Divya Venkattu dissects the case of parasocial crushes on celebrities.
There is a certain solace that comes with imagining yourself in an unattainable romance. No – I am not talking about your real-life crush who you have not yet confessed your feelings to; I am referring to the latest celebrity you’ve been shamelessly thirsting over. Whether you have been drooling over Timothée Chalamet’s droopy-eyed stills, or you cannot stop crushing on Penn Badgley’s famously attractive character – Joe Goldberg – despite him being a carnival of red flags (for starters, he is a murderous stalker), know that you are not alone. You are among the legions of fans on the internet who are star-struck and sending out thirst tweets like little prayers (except they’re kinky).
“There is a certain solace that comes with imagining yourself in an unattainable romance.”
For the unaware, thirst tweets are amusingly horny tweets shared by fans about their favourite celebrities that have led to loads of hilarious videos of the celebrities themselves reading these tweets. While most celeb crushes are based on appearances, there are also those based on personality quirks or talents. All of these, however, represent a larger social issue of the tendency towards forming parasocial relationships with celebrities.
Celebrity crushes have exponentially risen and changed in form with the advent of social media. Since celebrities use social media to engage with fans by posting pictures, videos, and going live, fans have more access than ever to get to know their idols and be fascinated by them. However, with increased access and chances of engagement comes the question of whether fantasising over our favourite celebs can become unhealthy if a boundary isn’t drawn. In various instances, celebrities have grown uncomfortable with the excessive amount of attention they receive. Despite all the intimate knowledge a fan may possess, the fan and the celebrity do not know each other, and would never.
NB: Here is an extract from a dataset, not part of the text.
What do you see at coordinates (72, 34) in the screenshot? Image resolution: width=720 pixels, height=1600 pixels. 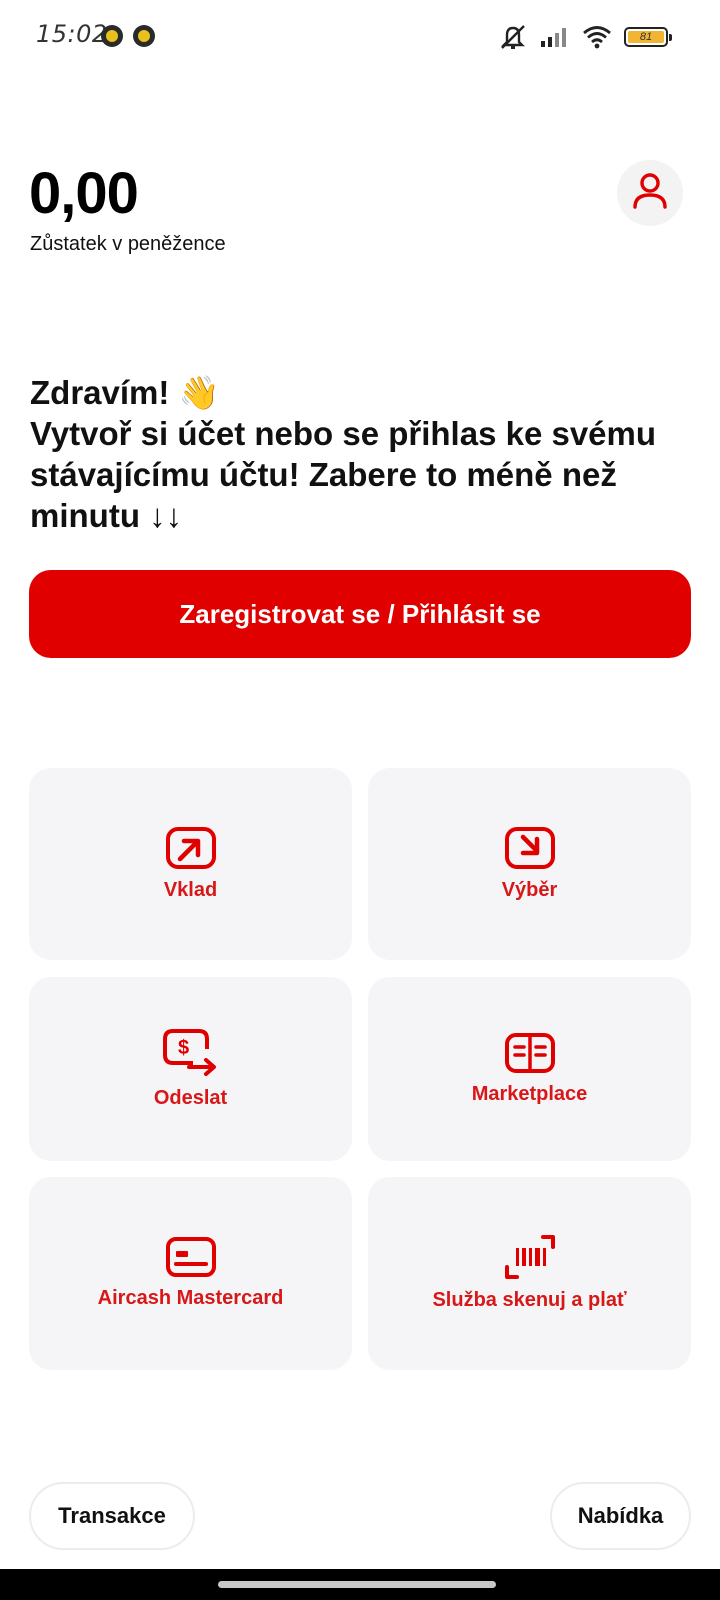 I see `status-time: 15:02` at bounding box center [72, 34].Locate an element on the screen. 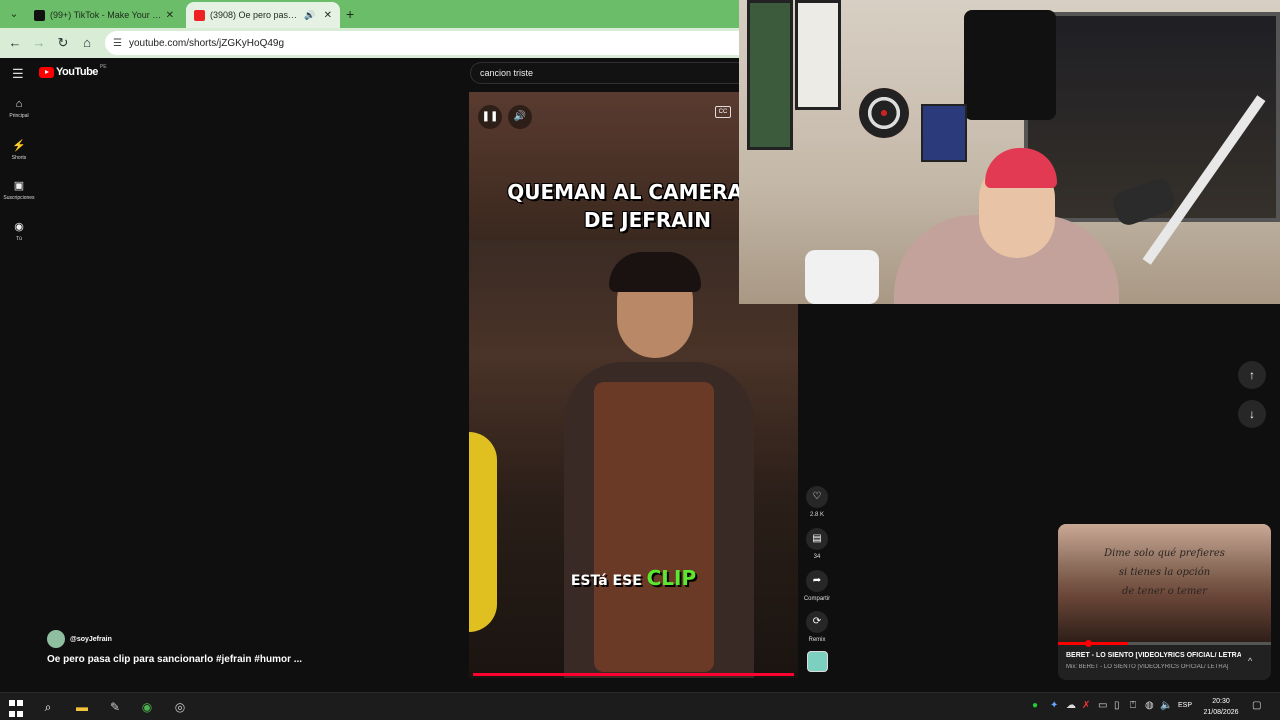 This screenshot has height=720, width=1280. share-button: ➦ Compartir is located at coordinates (817, 586).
In one of comedian Bo Burnham’s live shows, a woman yells out “I love you” to which he immediately responds “no, you fucking don’t” in classic Burnham style.
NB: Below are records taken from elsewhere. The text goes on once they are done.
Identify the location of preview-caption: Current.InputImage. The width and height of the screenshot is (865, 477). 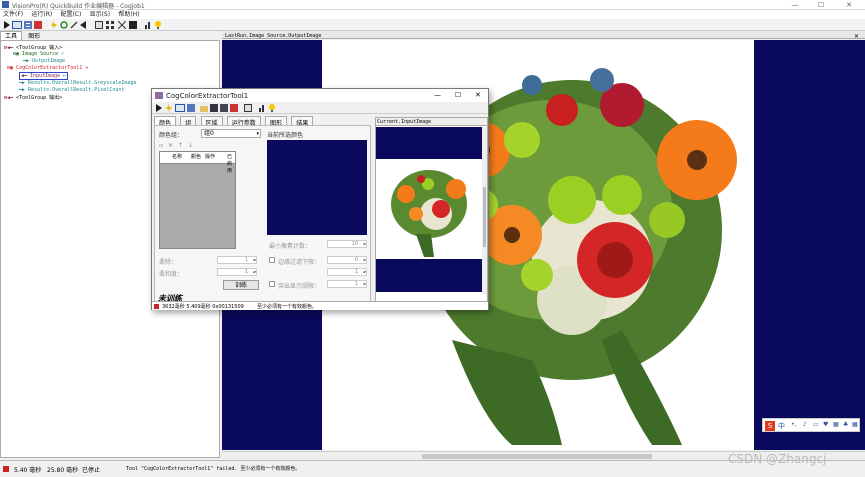
(432, 122).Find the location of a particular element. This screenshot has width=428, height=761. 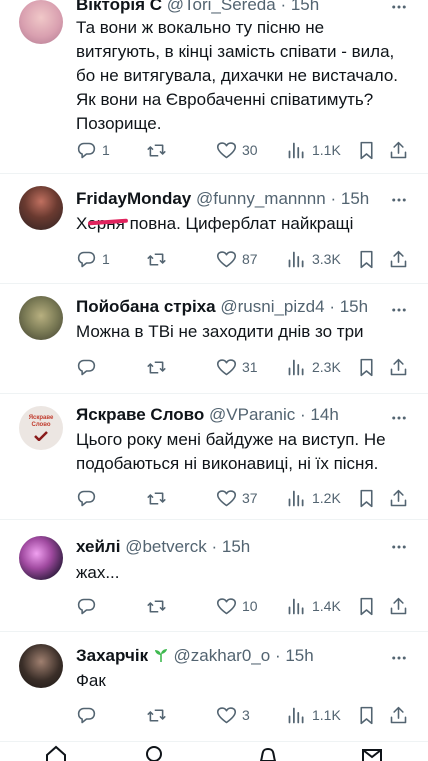

home-icon is located at coordinates (56, 752). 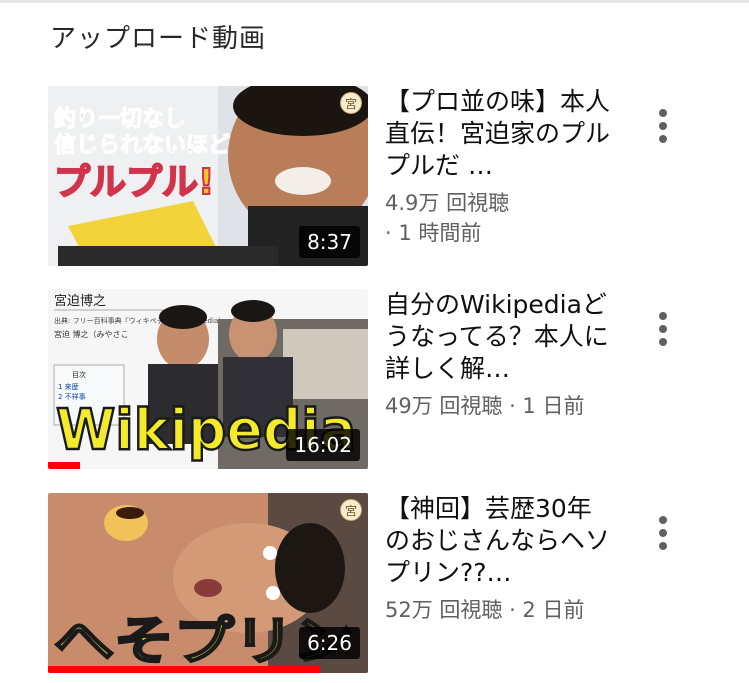 I want to click on video-duration: 16:02, so click(x=323, y=445).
“With increased access and chances of engagement comes the question of whether fantasising over our favourite celebs can become unhealthy if a boundary isn’t drawn.”
From the celebrities’ perspective, it is important to participate on social media to publicise their work, and to connect with followers to increase engagement rates; ultimately, this is a way for them to stay relevant and rake in the bucks. However, at times, some fans can go overboard and start idolising their favourite celebrities to the point of obsession. This comes across as problematic behaviour online, and is often intrusive, stealing both celebrities’ privacy and respect for their personhood. Even those celebrities who do not have any social media presence are not spared from the social media circus.
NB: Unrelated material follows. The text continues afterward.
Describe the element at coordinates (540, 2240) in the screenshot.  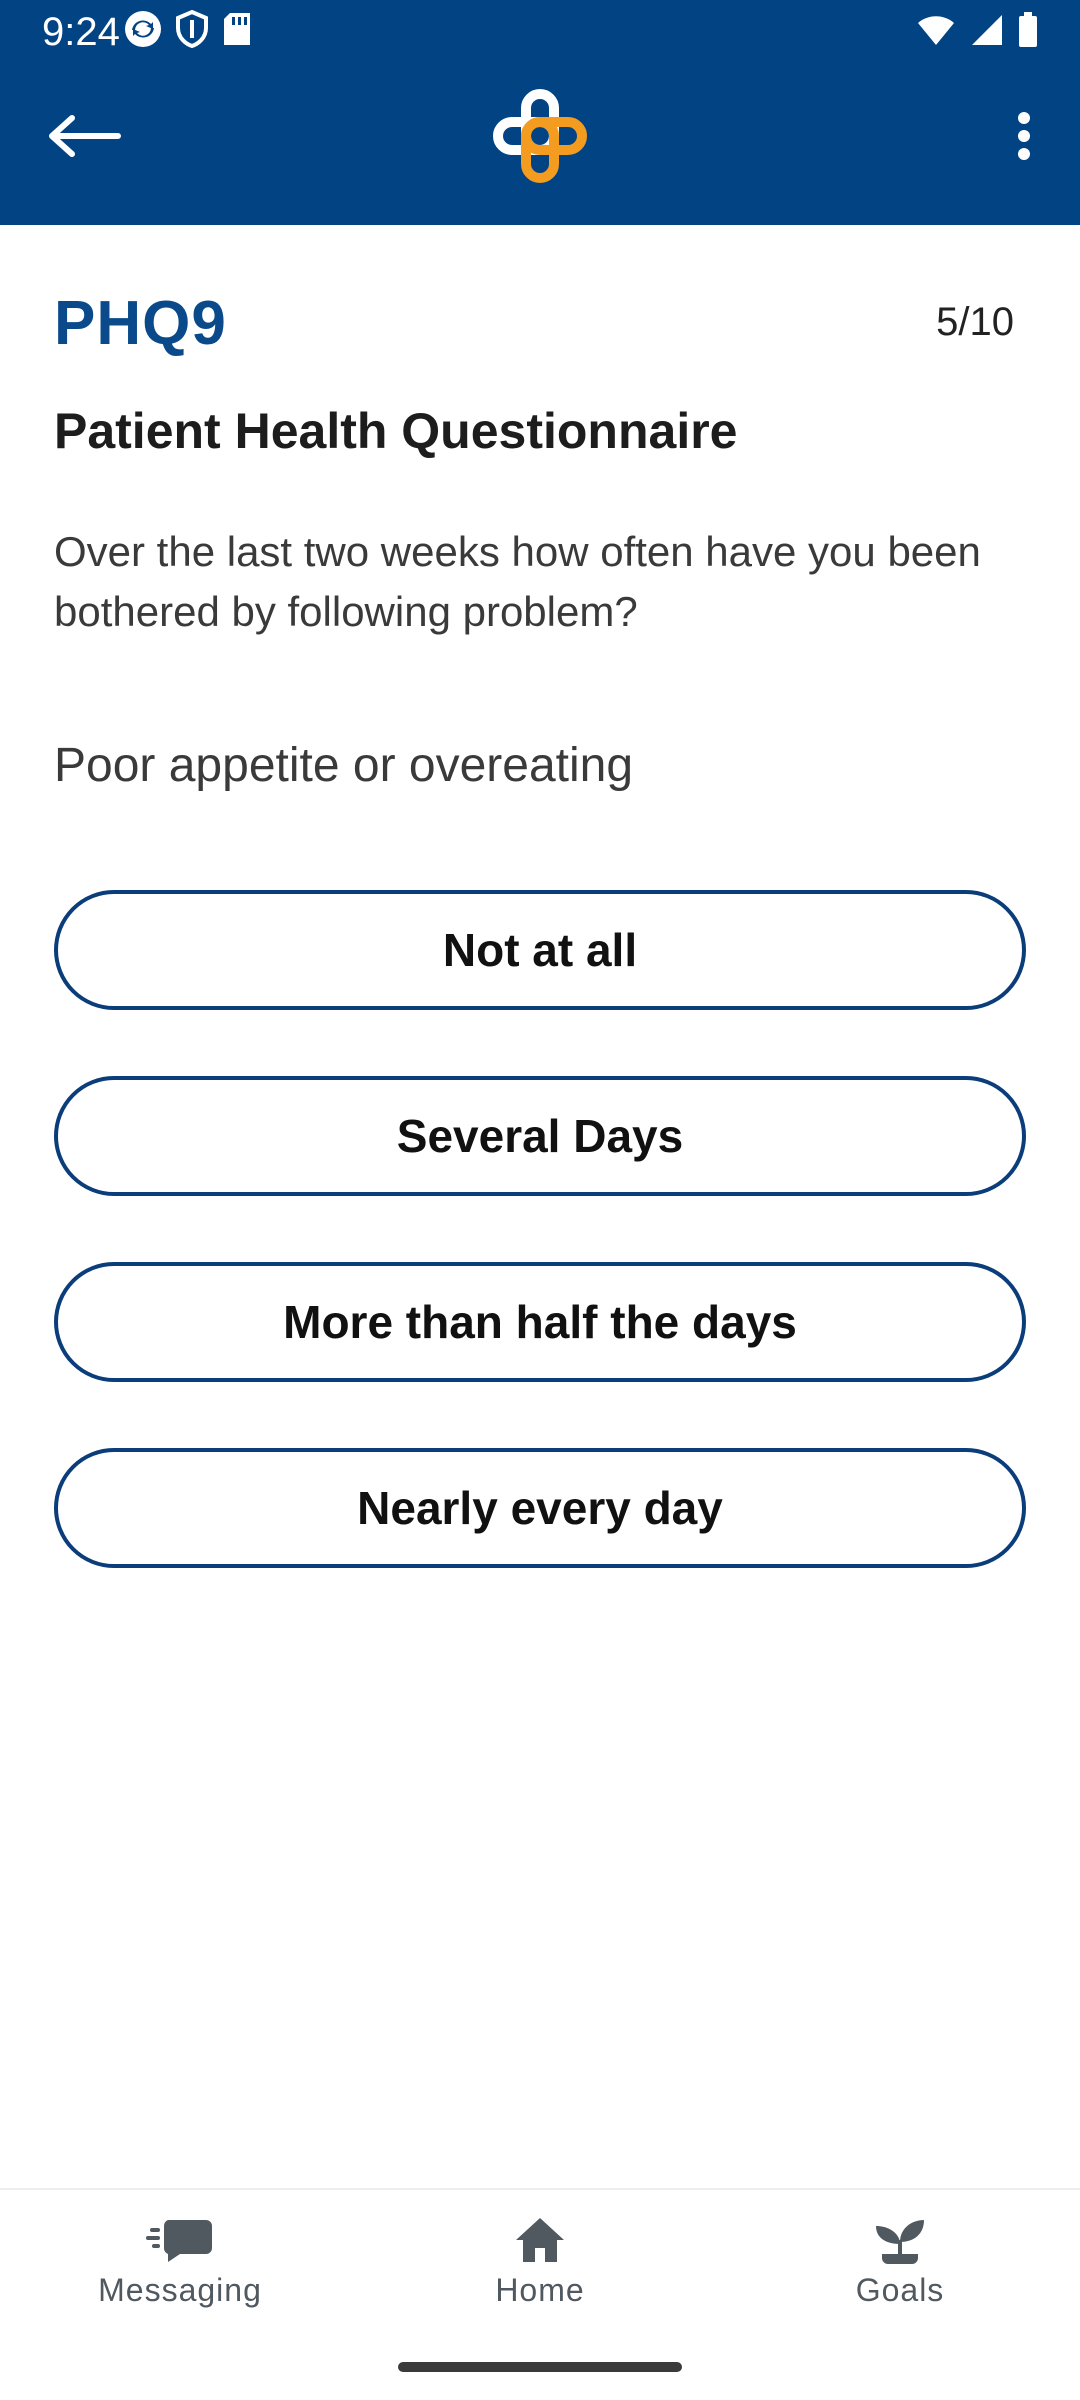
I see `home-icon` at that location.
It is quite important to see celeb crushes purely for their entertainment value, as an amusing, imaginary love interest, but to never engage with them to the point where you start prioritising their life and activities over your own. Social media might offer picture-perfect snippets of their lives, but every person, celebrity or not, has several unglamorous aspects to themselves and their lives that will never see the light of the day, or make the headlines. It is time we recognise that by putting stars on a pedestal, we risk hero-worshipping them which, despite being the polar opposite of dehumanising someone, can be just as bad.